On 2020-09-13 18:40, Raghu Ram Baisani wrote:
Hi
I'm returning a JSON output from the puppet task which is written in
PowerShell(.ps1) file.
The output returned from the task is a JSON value.
I have a plan in which I'm calling puppet task which is written in
PowerShell and after getting the result I'm using parsejson function to
parse the output received inside the plan.
*Example for the JSON returned by task:
*
{
"height": "5\\11",
"name": "Raghuram"
}
after calling parsejson on the above json string I received below object,
{
"height": "511",
"name": "Raghuram"
}
the slashes are getting removed in the parsed object of JSON string.
After googling,
I used this Link
<https://stackoverflow.com/questions/41290380/ruby-json-parse-stripping-escaped-back-slashes-from-string> and
put three slashes in the input string.
*Input:*
{
"height": "5\\\11",
"name": "Raghuram"
}
then also I got the same output with all the slashes removed.
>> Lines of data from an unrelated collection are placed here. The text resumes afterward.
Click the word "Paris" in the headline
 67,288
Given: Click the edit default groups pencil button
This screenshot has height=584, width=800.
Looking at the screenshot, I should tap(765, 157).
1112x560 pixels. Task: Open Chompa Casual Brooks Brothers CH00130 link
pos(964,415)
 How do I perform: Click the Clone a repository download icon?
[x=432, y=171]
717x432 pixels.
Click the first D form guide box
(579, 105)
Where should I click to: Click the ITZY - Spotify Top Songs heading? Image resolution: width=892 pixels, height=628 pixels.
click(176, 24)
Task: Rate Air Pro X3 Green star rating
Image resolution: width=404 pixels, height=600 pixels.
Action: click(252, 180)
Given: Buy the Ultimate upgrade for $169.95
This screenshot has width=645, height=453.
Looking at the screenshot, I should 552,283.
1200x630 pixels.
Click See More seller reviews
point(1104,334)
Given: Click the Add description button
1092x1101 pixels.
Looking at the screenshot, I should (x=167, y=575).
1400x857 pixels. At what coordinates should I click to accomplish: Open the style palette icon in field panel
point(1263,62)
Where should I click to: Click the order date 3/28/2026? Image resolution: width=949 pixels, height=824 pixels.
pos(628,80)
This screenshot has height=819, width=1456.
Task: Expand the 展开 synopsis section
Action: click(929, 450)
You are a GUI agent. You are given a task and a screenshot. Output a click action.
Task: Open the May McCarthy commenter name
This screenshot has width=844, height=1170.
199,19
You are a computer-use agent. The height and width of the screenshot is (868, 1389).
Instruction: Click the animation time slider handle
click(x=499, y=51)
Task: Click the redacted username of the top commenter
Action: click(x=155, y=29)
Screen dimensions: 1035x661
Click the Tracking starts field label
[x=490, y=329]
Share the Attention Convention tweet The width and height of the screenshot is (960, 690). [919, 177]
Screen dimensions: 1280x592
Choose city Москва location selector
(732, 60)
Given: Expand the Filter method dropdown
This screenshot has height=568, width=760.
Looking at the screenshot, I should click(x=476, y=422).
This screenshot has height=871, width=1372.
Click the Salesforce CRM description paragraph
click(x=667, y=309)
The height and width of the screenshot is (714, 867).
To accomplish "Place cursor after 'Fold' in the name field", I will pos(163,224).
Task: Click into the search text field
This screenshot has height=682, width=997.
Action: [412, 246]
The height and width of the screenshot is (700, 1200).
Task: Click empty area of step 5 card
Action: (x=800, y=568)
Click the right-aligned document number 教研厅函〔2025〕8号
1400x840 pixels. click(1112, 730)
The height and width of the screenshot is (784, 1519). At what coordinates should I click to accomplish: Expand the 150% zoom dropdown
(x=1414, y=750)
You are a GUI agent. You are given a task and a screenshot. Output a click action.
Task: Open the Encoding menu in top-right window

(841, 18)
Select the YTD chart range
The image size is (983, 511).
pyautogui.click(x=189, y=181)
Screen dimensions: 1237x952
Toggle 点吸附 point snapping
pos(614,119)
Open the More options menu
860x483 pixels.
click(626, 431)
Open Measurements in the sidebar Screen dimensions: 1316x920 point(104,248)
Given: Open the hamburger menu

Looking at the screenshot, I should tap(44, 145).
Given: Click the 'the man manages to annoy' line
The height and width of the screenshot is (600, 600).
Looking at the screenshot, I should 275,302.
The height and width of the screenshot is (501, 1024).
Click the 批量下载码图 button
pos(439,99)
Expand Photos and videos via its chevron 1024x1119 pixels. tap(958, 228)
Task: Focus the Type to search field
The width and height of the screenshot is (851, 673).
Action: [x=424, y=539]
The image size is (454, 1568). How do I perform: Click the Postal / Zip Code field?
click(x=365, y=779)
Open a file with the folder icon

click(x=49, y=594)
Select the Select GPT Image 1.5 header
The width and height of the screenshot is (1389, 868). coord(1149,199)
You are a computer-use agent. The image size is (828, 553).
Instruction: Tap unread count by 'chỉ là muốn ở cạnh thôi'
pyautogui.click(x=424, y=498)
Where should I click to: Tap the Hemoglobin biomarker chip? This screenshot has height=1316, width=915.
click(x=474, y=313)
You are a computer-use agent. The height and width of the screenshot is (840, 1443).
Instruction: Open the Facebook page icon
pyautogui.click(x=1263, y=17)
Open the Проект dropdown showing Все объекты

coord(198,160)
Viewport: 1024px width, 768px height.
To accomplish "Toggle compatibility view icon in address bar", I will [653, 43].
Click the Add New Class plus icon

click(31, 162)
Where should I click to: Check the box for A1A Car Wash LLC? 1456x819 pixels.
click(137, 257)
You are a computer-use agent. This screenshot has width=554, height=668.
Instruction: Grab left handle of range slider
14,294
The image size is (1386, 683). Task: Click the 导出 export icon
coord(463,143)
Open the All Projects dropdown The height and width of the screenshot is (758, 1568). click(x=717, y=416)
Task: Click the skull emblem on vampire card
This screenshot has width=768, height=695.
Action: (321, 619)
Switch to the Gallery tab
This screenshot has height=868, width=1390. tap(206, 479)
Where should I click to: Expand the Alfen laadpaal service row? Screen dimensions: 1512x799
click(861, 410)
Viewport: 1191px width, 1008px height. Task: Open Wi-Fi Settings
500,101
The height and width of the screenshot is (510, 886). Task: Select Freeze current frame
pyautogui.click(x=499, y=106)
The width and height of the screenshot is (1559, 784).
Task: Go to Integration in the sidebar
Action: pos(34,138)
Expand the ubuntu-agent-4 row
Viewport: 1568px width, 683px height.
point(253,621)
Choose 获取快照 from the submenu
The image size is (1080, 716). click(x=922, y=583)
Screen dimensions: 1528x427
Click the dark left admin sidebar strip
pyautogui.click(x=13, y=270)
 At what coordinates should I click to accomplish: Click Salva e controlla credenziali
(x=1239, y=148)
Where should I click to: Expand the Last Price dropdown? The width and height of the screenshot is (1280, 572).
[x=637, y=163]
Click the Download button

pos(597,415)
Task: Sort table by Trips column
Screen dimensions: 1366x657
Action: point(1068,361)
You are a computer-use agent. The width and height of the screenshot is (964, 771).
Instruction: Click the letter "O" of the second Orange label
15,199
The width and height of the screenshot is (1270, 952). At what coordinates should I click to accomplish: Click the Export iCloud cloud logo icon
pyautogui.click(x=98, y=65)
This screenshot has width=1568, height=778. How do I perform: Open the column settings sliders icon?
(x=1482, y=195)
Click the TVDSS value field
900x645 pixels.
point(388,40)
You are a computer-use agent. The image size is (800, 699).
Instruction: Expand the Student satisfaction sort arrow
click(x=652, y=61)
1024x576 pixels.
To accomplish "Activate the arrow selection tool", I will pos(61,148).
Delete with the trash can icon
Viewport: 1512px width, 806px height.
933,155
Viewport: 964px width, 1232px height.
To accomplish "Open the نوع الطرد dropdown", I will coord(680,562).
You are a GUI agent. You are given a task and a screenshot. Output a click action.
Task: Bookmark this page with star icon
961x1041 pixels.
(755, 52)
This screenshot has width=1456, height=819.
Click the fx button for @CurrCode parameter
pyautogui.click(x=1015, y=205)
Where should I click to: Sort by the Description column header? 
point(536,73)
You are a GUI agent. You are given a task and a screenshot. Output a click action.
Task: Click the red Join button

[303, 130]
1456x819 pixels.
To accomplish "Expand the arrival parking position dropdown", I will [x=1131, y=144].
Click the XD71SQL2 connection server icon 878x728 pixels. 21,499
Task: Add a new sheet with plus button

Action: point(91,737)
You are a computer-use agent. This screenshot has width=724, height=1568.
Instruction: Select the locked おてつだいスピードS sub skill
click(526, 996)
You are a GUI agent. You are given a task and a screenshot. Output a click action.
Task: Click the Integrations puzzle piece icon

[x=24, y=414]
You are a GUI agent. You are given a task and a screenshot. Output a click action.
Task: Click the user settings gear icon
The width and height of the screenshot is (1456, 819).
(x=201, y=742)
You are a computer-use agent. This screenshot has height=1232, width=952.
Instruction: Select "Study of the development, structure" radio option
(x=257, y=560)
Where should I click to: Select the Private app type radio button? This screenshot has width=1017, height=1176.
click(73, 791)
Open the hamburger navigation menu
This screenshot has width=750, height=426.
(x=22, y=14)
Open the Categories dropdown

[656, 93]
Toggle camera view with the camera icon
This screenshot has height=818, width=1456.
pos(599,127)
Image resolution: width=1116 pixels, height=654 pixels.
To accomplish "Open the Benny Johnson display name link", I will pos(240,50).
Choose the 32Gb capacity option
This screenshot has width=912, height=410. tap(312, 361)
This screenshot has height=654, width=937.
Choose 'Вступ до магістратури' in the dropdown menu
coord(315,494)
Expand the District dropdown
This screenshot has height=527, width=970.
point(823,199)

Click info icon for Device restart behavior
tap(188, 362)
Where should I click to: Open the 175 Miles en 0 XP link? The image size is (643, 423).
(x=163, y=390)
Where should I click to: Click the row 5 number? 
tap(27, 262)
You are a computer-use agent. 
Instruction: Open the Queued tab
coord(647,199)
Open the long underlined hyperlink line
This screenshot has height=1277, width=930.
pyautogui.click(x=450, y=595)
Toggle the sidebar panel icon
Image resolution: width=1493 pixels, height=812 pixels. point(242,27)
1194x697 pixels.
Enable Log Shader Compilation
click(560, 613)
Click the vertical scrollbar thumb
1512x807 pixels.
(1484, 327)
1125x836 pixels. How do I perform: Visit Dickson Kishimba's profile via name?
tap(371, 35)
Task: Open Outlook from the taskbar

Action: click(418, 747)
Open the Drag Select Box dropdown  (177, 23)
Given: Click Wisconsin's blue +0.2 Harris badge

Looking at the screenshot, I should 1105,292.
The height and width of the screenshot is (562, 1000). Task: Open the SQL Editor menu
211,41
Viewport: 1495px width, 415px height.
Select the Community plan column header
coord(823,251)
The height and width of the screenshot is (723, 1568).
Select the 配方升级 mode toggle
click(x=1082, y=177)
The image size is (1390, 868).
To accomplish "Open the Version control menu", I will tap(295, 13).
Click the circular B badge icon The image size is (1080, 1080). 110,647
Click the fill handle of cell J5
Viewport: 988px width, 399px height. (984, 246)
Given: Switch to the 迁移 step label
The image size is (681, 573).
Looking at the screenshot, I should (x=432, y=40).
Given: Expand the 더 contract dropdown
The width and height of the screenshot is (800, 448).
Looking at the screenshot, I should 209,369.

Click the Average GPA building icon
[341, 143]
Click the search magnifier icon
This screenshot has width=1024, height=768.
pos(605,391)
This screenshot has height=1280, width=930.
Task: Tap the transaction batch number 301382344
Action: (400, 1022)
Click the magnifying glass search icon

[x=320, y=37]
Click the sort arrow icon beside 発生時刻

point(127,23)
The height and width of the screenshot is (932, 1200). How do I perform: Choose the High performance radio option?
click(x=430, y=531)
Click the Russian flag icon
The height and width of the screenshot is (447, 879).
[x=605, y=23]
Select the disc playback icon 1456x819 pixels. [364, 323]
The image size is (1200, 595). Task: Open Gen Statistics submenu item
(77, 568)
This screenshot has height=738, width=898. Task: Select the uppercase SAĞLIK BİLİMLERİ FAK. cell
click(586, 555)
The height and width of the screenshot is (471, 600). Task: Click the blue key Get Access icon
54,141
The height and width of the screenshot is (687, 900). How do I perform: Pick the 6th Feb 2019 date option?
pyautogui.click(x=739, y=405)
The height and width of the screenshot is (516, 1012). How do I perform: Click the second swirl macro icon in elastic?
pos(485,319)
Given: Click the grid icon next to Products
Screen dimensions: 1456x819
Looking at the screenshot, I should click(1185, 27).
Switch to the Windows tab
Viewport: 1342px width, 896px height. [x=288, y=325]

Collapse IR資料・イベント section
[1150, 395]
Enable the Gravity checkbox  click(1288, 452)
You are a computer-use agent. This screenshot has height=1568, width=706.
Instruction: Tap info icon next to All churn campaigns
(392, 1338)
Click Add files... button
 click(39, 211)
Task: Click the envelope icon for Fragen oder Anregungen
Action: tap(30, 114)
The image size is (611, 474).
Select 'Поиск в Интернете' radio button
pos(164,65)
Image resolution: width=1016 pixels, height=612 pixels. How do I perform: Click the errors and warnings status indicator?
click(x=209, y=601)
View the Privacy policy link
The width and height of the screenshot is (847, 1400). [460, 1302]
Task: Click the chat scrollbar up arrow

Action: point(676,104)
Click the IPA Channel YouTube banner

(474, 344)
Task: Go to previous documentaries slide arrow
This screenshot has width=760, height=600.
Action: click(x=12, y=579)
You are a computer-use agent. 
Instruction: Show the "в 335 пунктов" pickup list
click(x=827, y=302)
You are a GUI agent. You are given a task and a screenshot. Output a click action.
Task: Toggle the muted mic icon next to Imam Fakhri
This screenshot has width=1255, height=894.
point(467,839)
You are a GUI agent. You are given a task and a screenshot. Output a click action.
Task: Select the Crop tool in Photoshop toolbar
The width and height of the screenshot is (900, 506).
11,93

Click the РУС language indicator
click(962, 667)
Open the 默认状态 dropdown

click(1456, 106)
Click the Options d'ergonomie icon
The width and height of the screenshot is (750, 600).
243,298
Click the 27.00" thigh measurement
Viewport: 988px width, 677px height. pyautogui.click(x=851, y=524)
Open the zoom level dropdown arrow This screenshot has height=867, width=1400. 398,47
I need any tricks/tips to mitigate this issue.
*Excepted Output:*
{
"height": "5\11",
"name": "Raghuram"
}
The thing with backslash escapes is that it is easy to be tricked by the
representation the original string is written in, and the representation
that it is presented in. For example if writing this in Ruby:
a = "5\\11"
then a will be a string that has the characters 'a', `\', '1', '1' since
the backslash is escaped it results in one. Now, if this is fed to json
to be parsed it is thus given "5\11" and since "\1" is not a recognized
escape sequence it just drops the backslash.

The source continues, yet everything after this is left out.